Integrated Auto Macro Defect Inspection was implemented onto all photolithography clusters at IBM’s 300mm wafer manufacturing line. Inspection is performed post photoresist develop step and has resulted in achieving 100% wafer inspection while minimizing tool downtime to less than 5%. This paper discusses the challenges encountered towards making the inspection process manufacturable. The challenges started as tool integration issues during implementation, but have evolved to include hardware and software issues as well.
The tool integration issues encountered at the outset pertained to the physical installation of a macro metrology tool into the photolithography tool cluster. Subsequently, the hardware challenges included ensuring that the macro inspection, recipe management, and disposition systems were designed properly in order to effectively receive, send, and store the inspection data.

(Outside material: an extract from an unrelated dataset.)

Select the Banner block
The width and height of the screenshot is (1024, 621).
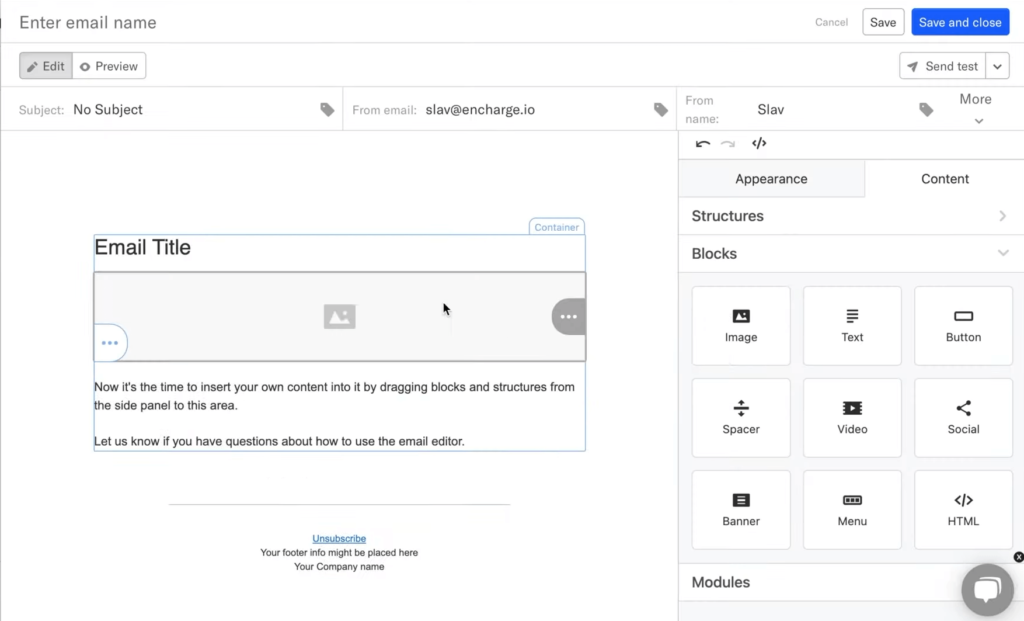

Software challenges, on the other hand, are very similar to those encountered with the automated macro defect inspection standalone tools. With the existing software providing a high degree of defect detection capability the challenge has been more towards decreasing the high number of false fails while ensuring that the true fails do not end up passing inspection. False fails significantly impact manufacturing throughput of the photolithography sector. Ongoing software improvements in response to these false fails have resulted in improving inspection accuracy. False fails are further being addressed by moving towards automated recipe creation (utilizing the scanner/stepper file shot map offset parameters). Heightened sensitivity of non-optimized recipe parameters, also lead to trivial defect fails that are not necessarily reworked. This significantly impacts cycle time while causing tool downtime and thus needs to be avoided. On the other hand preventing true fails from passing inspection involves ensuring that the recipe parameters are adequately sensitized.
To further improve automated macro defect inspection several hardware and software improvements have also been pursued. Software improvements include accurately grouping the detected defects and performing automated defect classification into pre-taught categories. Hardware related improvements include improving defect coordinate repeatability and integrating a "smart" system that will provide real-time feedback, thus resulting in automated tool shut down and product rework when necessary. This paper will also discuss the importance of defect detection capability, defect classification, and KLARF file conversion in implementing automated disposition.